BEGIN Information supplied

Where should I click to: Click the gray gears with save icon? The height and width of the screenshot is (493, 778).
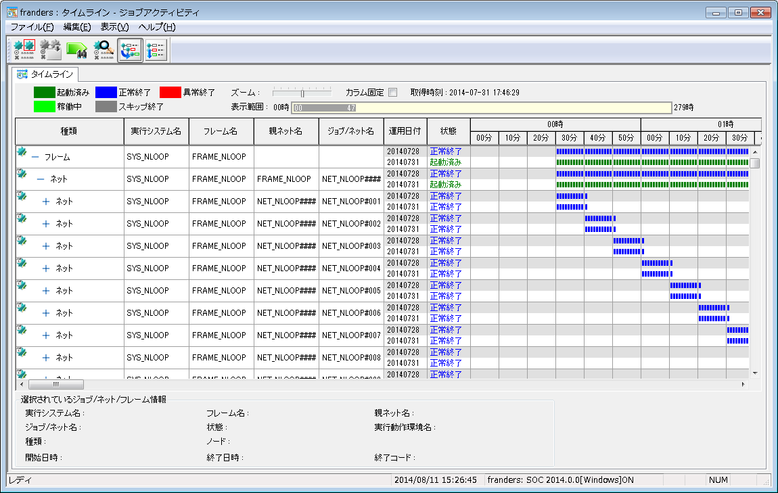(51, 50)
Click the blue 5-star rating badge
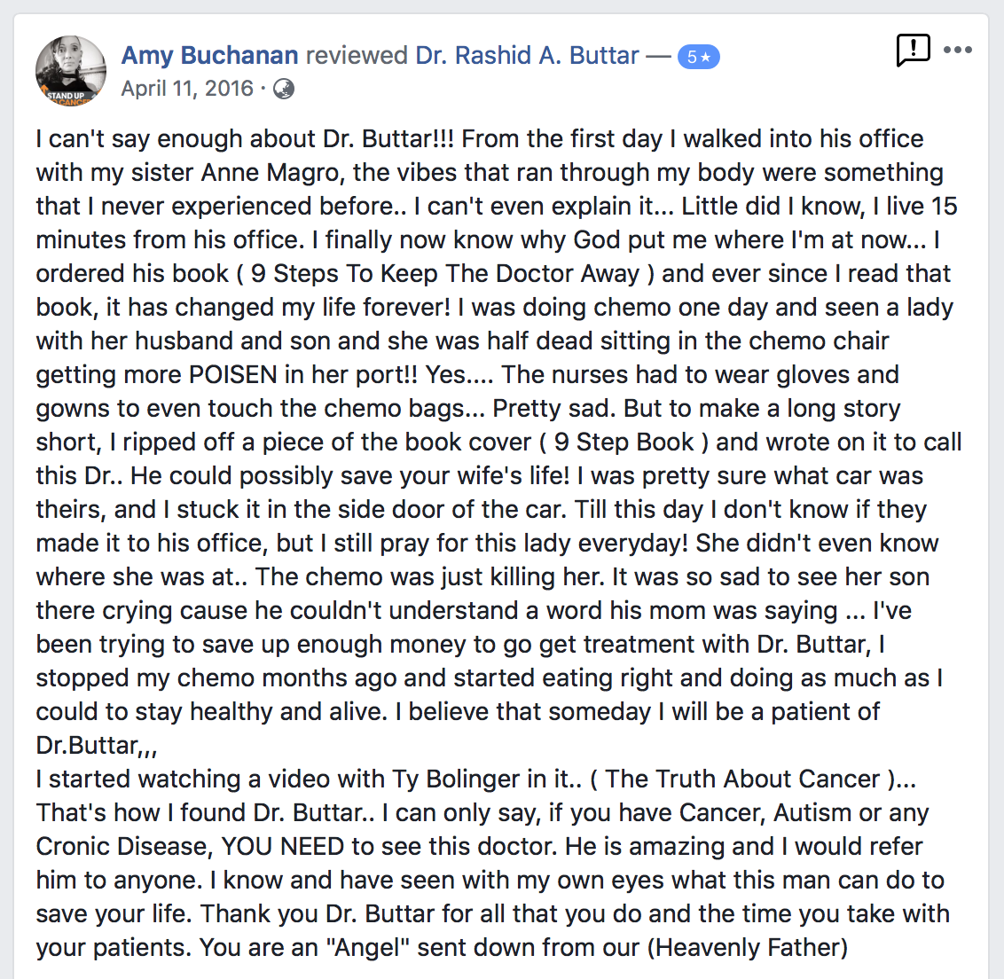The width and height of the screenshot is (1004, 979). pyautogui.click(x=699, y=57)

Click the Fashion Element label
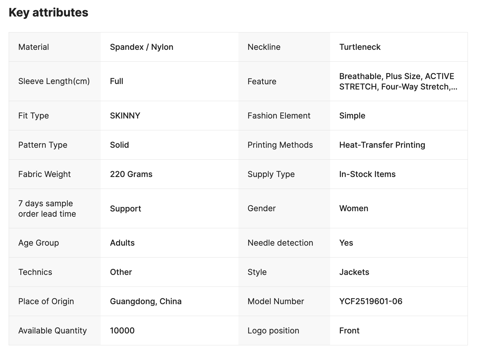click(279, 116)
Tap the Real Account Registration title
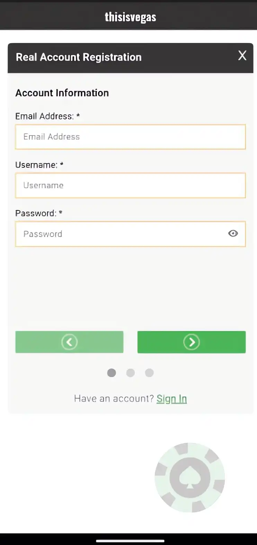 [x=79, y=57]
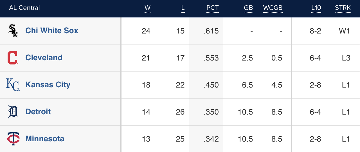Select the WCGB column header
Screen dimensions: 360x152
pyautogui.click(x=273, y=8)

END Information supplied

=== Requirement ===
Repeat the records above exactly, without pictures.

=== Solution ===
Where should I click to: Click the gray gears with save icon? The height and width of the screenshot is (493, 778).
(51, 50)
Click the blue 5-star rating badge
The width and height of the screenshot is (1004, 979). pyautogui.click(x=699, y=57)

Click the Fashion Element label
click(279, 116)
Tap the Real Account Registration title
 [x=79, y=57]
Select the WCGB column header
Screen dimensions: 360x152
pyautogui.click(x=273, y=8)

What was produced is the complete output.